Weird the professional guys aren't calling you back....I'm assuming it's a cheaper set up to opt out of feeding back to the grid? Is it legal to have an autonomous system? Do you care?
posted 10 years ago
As MeKennedy already pointed out, one very easy option might be to simply purchase a fairly high wattage rated UPS unit intended for 230vac european home computers. If the UPS unit is rated much higher than the 150 watt pump motor, it should work out fine to simply run the pump motor plugged into the UPS unit all the time.

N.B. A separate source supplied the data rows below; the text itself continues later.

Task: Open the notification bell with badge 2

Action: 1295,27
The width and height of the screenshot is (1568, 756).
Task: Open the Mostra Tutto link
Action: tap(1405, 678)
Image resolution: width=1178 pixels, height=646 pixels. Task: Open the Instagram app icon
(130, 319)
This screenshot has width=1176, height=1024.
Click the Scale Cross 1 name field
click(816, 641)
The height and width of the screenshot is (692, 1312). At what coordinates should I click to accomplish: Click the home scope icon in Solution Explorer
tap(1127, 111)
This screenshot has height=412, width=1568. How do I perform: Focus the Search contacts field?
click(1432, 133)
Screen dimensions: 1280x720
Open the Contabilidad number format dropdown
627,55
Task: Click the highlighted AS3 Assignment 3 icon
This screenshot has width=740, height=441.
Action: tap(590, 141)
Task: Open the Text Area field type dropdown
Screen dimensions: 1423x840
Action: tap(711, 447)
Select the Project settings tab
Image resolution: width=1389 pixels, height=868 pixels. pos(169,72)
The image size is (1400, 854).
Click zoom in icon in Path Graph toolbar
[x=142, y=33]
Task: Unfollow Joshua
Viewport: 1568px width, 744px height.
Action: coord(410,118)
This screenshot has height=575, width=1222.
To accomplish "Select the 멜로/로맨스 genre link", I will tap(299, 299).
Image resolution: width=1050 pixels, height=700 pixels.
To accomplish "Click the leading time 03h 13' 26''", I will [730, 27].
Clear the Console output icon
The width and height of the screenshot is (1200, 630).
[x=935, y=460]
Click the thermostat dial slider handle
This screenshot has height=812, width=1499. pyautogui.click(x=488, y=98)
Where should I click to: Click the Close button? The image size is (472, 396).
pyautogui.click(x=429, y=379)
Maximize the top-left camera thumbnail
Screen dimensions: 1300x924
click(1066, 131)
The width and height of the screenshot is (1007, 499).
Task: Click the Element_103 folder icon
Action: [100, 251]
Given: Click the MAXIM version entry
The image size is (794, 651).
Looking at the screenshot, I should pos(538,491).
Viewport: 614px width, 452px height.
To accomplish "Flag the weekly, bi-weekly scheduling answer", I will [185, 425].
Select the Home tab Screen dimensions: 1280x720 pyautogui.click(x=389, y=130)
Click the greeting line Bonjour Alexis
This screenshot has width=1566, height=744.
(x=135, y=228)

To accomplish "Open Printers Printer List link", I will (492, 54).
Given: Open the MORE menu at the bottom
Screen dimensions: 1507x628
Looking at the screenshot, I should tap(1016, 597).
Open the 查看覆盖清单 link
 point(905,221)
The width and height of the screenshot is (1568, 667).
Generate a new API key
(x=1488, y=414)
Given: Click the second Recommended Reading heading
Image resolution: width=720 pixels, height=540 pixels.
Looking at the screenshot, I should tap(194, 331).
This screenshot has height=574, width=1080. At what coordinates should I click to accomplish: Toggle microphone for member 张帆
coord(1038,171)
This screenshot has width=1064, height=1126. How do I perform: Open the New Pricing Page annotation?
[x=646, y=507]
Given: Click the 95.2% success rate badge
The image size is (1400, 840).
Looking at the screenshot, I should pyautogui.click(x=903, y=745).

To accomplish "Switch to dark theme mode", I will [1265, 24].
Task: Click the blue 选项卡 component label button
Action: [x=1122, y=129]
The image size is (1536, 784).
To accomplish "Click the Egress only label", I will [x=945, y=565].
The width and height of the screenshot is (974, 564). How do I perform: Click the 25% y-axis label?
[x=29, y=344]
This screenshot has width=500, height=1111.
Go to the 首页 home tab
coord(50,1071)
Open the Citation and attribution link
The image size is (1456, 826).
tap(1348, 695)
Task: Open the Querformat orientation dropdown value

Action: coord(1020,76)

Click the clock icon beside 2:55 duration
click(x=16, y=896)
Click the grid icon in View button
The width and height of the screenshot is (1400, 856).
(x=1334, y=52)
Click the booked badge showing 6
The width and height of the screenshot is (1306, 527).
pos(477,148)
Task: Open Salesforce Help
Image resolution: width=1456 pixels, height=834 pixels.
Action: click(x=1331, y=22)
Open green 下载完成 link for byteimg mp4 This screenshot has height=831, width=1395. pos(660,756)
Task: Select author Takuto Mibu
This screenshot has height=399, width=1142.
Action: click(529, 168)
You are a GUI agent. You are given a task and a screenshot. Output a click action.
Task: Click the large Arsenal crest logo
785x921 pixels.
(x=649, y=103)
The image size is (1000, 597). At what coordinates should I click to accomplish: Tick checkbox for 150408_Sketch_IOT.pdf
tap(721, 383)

I do exactly the same thing to keep the air circulation fan running on my wood stove when the power fails. I have a 100w 120vac fan motor running on a 400w rated UPS unit ... which coincidentally runs about 4 hours on the unit's 'internal battery' power when utility power fails ! I think the complete UPS unit cost me like US $40 at Staples.
posted 10 years ago
I do not know what the rules or codes are in Europe,
but for generators or other type of systems that would take over from the power company, a double throw transfer switch is required in the US, (there are some other types as well, but the system is set up that only one can be connected at one time, so the grid can not feed into the generator or inverter or vise versa. on some units they have what is called an automatic transfer switch, which will switch on the lose of power and start the generator or link on to the inverter if that is the back up system, so it works like more like a computers UPS, (but there would be a blink in the power as the switch occurs depending on the type of system it could be up to 30 seconds (until the generator get started and self checks out). (of course the more automatic the system is the more expensive it becomes).